Para lá da janela, o aroma quente das searas aproxima-se agora de mansinho com a aragem fresca dos fins de tarde e eu pressinto-te chegar. Vejo uma sombra, pareces-me tu, irradias felicidade e vens ao meu encontro. Sempre gostaste de correr pelas searas, sentias o sublime sabor da liberdade. Mas não, não és tu que vejo. É a minha imaginação. Estou velho e cansado e esta espera incessante de ti perturba-me e sinto-me alucinar. Quero arrancar daqui este silêncio sufocante, rasga-me a pele e fere-me a alma. Fazes-me tanta falta.
Acendo mais um cigarro, quero afastar este aroma a flores que invade o atelier e me destrói por dentro por não estares aqui. Rosas, adoravas rosas e, desde há muitos anos, encomendo um ramo vermelho todos os dias na florista e enfeito este lugar que é tão teu. E volto a pintar. Pinto-te a ti, pinto-me a mim, pinto-nos a nós com as cores de um crepúsculo tão nosso, meu amor.

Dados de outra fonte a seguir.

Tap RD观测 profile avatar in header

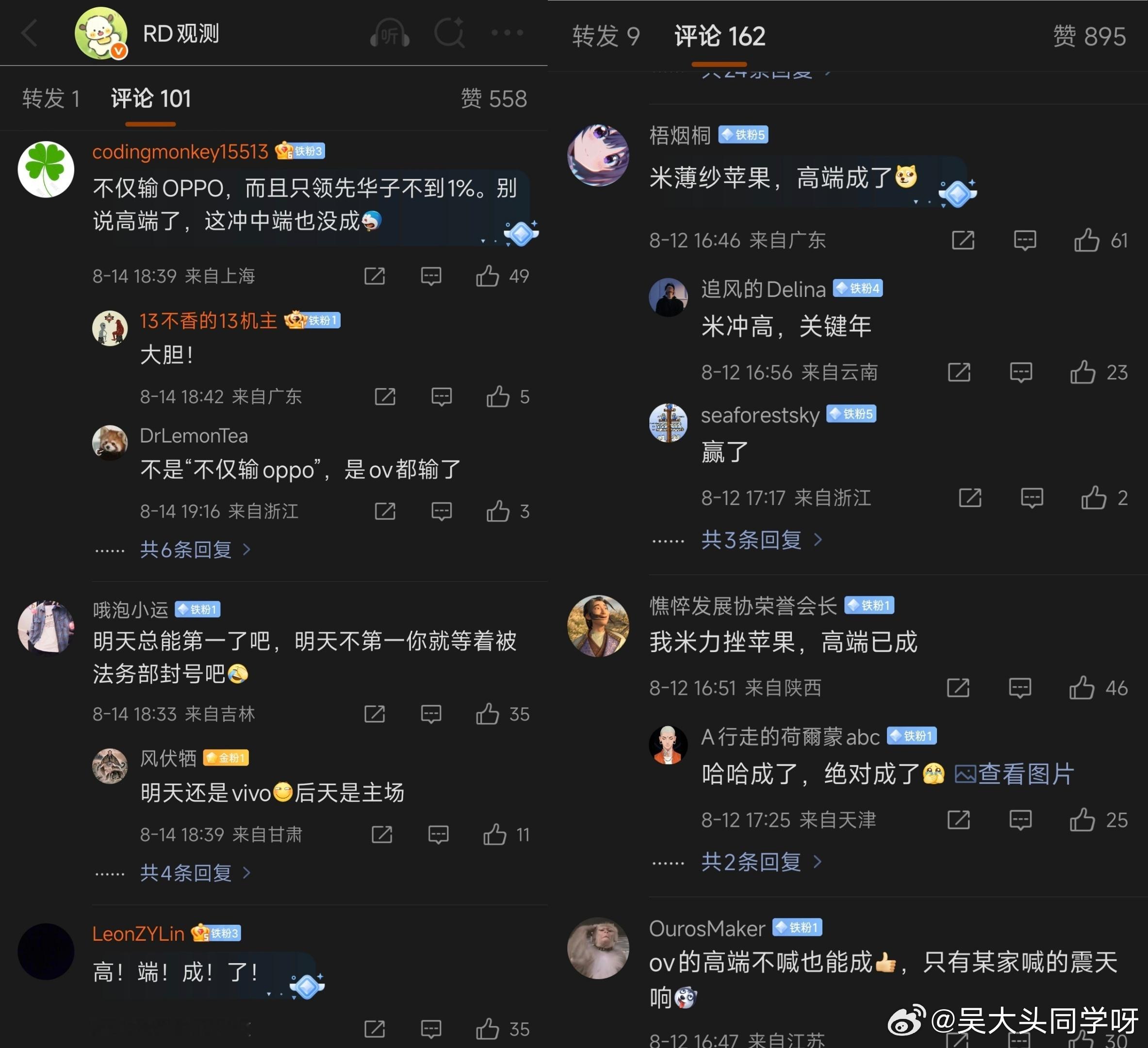(101, 33)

Estranho, deves pensar. Mas, sabes? Resolvi seguir o teu sonho e comecei a pintar. Um dia, acordei a pensar em ti como todos os dias desde que partiste, saí de casa, fui à lojinha de artes que fica no fundo da rua e comprei guaches e aguarelas, pincéis, telas e cavaletes. No lugar da sala criei um atelier, nas paredes estão os quadros que fui pintando ao longo dos tempos. Um dia, se voltares, mostro-te a tela que me ofereceste, incompleta, onde estão desenhados os nossos corpos. Quase consegui terminá-la e está exposta junto à janela que dá para o jardim, perto das tuas searas. Todos os dias olho para ela, admiro-a durante horas a fio como que a imaginar o momento em que, juntos, pintaremos o cenário que lhe falta.
Pareço um miúdo enamorado como quando me apaixonei por ti naquela tarde, há quarenta e quatro anos atrás. Lembras-te? Éramos tão jovens e eu, muito mais que tu. Será que um dia estarei cá para ver-te chegar? Se esse dia acontecer, deixo-te esta declaração de todo o meu amor por ti e que nunca chegaste a perceber, ou a acreditar.
E agora, que me resta? Restam-me flores, aromas, sabores e pinceladas. Cada um(a) dele(a)s é um pedaço de ti e da tua juventude que creio ser eterna porque, dizem, não envelheceste. Olho para o meu auto-retrato, vejo um homem jovem e bonito. Será que também eu não envelheci para te receber, em todo o meu fulgor, no teu regresso? Não. É desvario meu, apenas desvario. E assim ficarei, perdido nesta beleza quase transcendental, completamente só e sem ti, Lauren, minha amada Lauren.
Teu até sempre.
D.
(Texto escrito para a Fábrica de Histórias)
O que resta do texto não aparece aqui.